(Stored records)
"""

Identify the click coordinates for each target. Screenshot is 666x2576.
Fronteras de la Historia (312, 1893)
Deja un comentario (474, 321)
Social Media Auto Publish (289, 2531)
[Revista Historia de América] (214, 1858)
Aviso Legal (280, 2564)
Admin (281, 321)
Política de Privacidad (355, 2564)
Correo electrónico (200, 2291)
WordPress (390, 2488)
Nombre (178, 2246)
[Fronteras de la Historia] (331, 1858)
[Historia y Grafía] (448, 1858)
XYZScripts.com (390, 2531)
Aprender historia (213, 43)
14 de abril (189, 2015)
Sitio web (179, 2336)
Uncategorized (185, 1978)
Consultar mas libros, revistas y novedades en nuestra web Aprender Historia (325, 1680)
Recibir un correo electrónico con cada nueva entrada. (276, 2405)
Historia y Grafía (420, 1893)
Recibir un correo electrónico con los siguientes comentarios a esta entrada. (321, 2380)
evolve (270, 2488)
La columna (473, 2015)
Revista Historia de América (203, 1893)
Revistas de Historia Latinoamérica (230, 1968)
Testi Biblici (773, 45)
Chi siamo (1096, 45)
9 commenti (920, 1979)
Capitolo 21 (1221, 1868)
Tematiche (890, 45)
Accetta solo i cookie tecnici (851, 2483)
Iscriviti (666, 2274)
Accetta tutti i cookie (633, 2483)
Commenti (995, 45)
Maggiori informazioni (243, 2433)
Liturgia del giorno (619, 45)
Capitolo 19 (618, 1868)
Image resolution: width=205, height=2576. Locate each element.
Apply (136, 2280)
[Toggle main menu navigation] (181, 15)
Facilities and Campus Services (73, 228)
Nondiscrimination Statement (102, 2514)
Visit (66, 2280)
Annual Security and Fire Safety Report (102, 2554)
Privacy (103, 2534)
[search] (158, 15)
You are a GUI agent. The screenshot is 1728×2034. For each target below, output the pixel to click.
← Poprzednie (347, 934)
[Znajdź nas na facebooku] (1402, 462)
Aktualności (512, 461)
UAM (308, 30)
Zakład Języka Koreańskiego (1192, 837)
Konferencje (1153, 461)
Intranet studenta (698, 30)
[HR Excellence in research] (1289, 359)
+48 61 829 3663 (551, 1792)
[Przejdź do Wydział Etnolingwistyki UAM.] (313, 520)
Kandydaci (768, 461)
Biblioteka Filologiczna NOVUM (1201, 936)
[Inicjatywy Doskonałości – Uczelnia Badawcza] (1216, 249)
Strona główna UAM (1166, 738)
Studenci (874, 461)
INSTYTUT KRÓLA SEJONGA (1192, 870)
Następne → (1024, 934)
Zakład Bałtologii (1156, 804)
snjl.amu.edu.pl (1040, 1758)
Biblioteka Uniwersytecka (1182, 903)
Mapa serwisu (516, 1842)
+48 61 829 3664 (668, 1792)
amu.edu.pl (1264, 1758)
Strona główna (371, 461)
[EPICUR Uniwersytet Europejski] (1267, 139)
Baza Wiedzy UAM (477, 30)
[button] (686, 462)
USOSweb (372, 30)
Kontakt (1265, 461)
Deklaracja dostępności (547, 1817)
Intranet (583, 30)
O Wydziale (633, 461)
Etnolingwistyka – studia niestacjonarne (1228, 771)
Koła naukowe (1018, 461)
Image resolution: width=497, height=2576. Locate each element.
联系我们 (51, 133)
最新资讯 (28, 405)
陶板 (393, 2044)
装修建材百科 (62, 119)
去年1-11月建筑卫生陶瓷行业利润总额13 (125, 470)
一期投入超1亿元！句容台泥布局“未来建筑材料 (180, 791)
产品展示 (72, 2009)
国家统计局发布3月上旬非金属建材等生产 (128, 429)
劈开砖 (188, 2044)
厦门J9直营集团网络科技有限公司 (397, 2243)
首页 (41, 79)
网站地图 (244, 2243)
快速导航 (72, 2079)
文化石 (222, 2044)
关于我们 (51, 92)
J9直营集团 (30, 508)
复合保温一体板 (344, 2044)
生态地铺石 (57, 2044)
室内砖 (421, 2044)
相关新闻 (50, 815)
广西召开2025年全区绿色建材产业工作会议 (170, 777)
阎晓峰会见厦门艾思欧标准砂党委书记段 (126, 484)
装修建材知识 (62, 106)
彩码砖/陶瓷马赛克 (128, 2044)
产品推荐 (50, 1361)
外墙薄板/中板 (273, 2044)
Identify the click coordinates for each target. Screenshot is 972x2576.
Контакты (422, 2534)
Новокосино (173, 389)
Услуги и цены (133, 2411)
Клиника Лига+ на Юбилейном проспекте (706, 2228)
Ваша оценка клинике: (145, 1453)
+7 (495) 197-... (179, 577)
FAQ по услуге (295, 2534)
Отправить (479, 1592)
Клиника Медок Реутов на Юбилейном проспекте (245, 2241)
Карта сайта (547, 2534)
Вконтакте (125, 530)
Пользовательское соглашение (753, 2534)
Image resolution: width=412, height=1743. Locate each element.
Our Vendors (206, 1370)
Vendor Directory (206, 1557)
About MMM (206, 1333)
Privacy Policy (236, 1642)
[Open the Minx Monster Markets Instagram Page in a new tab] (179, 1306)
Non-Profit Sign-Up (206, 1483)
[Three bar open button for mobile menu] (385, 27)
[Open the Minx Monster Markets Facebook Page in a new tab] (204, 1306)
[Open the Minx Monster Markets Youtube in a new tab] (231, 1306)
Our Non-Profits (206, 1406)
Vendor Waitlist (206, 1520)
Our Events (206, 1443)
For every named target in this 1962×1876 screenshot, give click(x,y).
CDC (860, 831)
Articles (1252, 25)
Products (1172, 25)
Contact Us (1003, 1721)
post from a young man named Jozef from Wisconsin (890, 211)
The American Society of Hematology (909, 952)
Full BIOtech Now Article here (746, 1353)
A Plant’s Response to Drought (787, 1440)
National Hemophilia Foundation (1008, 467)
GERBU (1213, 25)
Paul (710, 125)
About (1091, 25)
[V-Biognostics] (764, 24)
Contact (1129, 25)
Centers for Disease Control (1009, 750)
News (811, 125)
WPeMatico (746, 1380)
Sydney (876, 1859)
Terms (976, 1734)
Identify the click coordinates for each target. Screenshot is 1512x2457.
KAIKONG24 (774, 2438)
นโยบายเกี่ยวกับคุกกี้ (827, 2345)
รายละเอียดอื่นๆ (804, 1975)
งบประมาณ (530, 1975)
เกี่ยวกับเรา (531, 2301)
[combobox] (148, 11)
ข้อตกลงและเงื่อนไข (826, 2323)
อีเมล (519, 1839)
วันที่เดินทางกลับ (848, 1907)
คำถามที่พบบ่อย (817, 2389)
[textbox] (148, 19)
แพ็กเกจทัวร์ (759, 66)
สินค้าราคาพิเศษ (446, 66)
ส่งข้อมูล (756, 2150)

"""

Would you please copy all lines in the data that contain the word "entrada"?

Recibir un correo electrónico con cada nueva entrada. (276, 2405)
Recibir un correo electrónico con los siguientes comentarios a esta entrada. (321, 2380)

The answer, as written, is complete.